• _Assignment_
Would you write out, word for word, each line of the records below from the top through the one holding "Task: Switch to the 输出 panel tab"?

Segment Start: Data in this exercise

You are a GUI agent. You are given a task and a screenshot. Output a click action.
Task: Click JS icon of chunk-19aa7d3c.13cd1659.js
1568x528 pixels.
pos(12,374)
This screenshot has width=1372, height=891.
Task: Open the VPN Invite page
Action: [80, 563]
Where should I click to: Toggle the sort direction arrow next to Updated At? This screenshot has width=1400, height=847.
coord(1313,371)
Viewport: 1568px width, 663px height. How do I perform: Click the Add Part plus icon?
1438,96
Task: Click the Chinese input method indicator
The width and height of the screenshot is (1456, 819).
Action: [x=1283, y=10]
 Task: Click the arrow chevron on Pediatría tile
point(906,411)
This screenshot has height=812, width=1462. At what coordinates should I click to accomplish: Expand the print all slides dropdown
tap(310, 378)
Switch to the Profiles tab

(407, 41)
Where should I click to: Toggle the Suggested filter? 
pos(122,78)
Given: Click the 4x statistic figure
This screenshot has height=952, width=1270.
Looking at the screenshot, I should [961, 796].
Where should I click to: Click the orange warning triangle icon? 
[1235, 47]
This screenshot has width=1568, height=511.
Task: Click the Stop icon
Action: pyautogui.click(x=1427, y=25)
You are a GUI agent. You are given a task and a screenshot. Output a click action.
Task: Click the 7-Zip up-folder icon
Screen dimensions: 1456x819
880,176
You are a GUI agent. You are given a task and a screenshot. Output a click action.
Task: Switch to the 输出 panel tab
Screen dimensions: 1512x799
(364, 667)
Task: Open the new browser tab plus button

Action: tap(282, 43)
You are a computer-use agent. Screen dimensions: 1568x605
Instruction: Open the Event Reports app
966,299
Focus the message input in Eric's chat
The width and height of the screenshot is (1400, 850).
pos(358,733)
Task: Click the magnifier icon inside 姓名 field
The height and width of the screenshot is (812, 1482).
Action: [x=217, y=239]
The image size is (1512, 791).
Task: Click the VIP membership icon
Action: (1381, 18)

Segment End: Data in this exercise

• _Expected answer_
You are a GUI agent. You are given a task and a screenshot. Output a click action.
Task: Click JS icon of chunk-19aa7d3c.13cd1659.js
1568x528 pixels.
pos(12,374)
This screenshot has width=1372, height=891.
Task: Open the VPN Invite page
Action: [80, 563]
Where should I click to: Toggle the sort direction arrow next to Updated At? This screenshot has width=1400, height=847.
coord(1313,371)
Viewport: 1568px width, 663px height. How do I perform: Click the Add Part plus icon?
1438,96
Task: Click the Chinese input method indicator
The width and height of the screenshot is (1456, 819).
Action: [x=1283, y=10]
 Task: Click the arrow chevron on Pediatría tile
point(906,411)
This screenshot has height=812, width=1462. At what coordinates should I click to accomplish: Expand the print all slides dropdown
tap(310, 378)
Switch to the Profiles tab

(407, 41)
Where should I click to: Toggle the Suggested filter? 
pos(122,78)
Given: Click the 4x statistic figure
This screenshot has height=952, width=1270.
Looking at the screenshot, I should [961, 796].
Where should I click to: Click the orange warning triangle icon? 
[1235, 47]
This screenshot has width=1568, height=511.
Task: Click the Stop icon
Action: pyautogui.click(x=1427, y=25)
You are a GUI agent. You are given a task and a screenshot. Output a click action.
Task: Click the 7-Zip up-folder icon
Screen dimensions: 1456x819
880,176
You are a GUI agent. You are given a task and a screenshot. Output a click action.
Task: Switch to the 输出 panel tab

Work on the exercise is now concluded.